- [Task requirements] Transcribe all of the records, leaving out any pictures.

- [Collected data]
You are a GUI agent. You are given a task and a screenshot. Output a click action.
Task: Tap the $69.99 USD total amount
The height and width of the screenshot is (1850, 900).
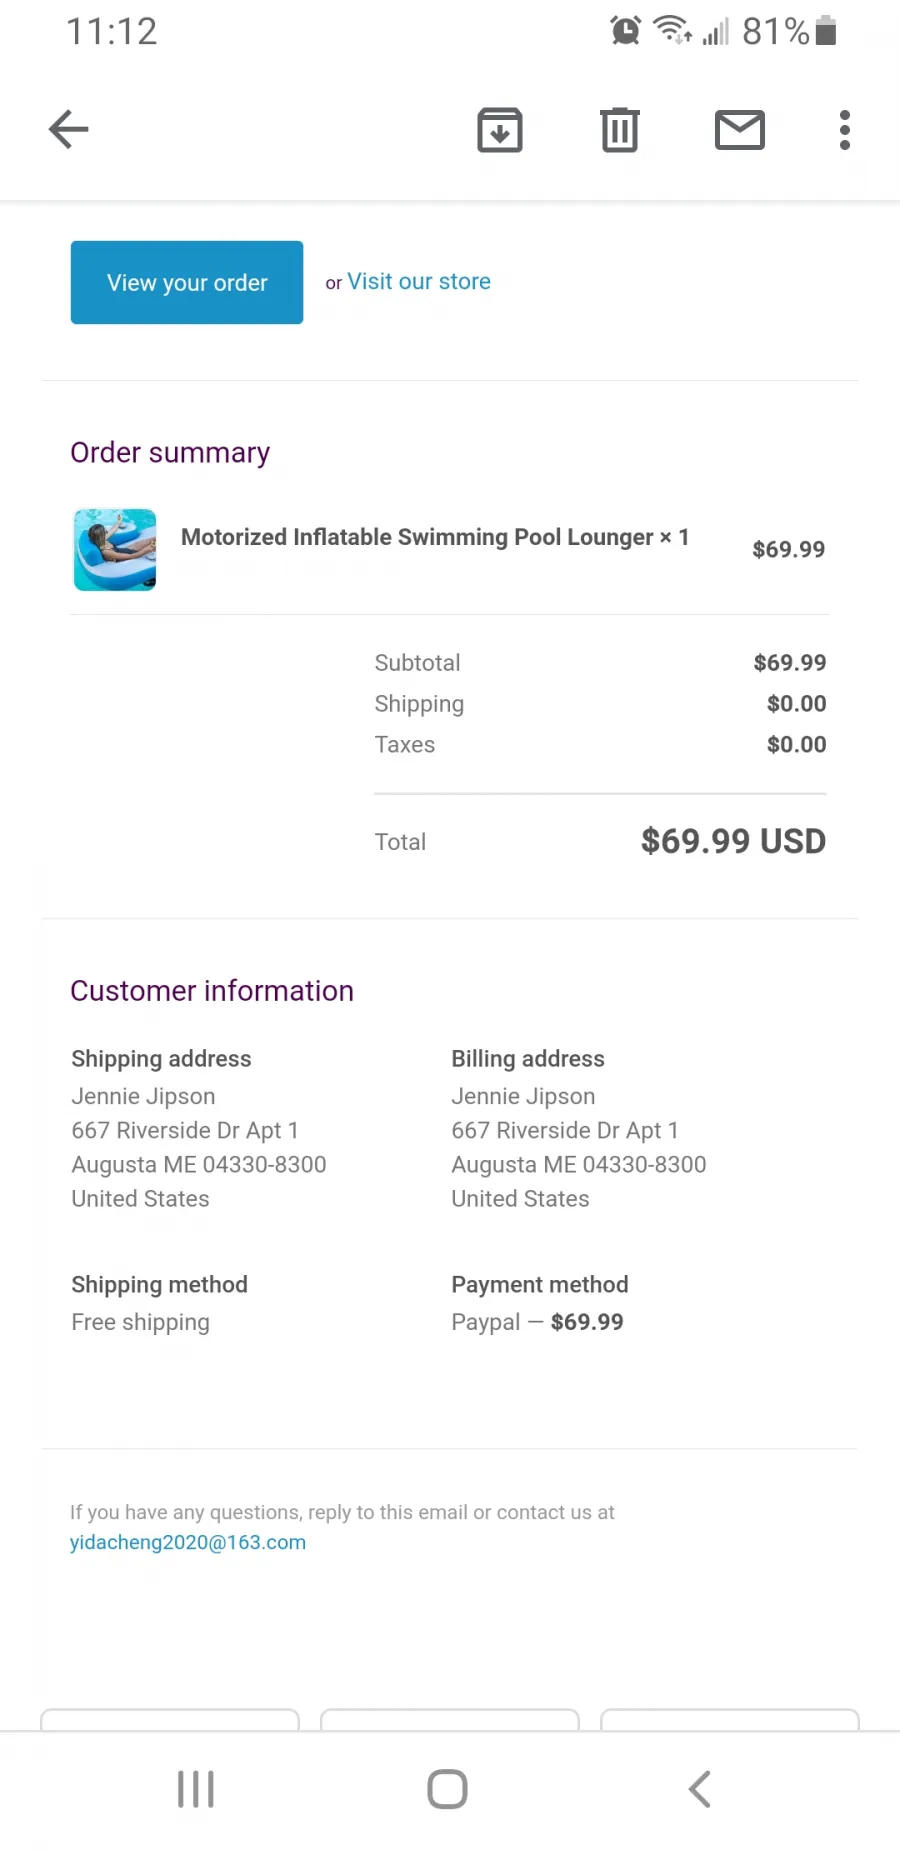(x=733, y=841)
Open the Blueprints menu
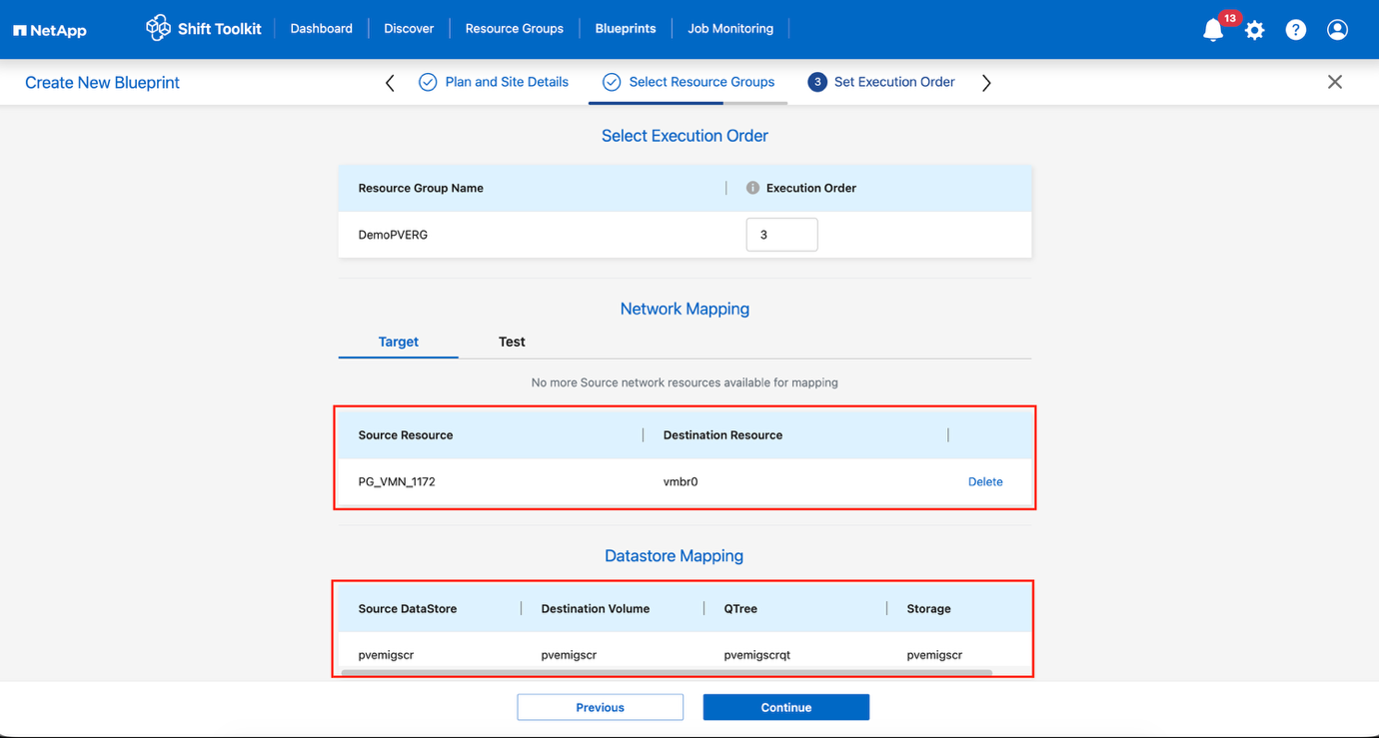Viewport: 1384px width, 742px height. 625,29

- [Finished task]
You are a GUI agent. You are given a task and a screenshot. Output a click action.
Task: Tap the $69.99 USD total amount
The height and width of the screenshot is (1850, 900).
(x=733, y=841)
Open the Blueprints menu
Viewport: 1384px width, 742px height. 625,29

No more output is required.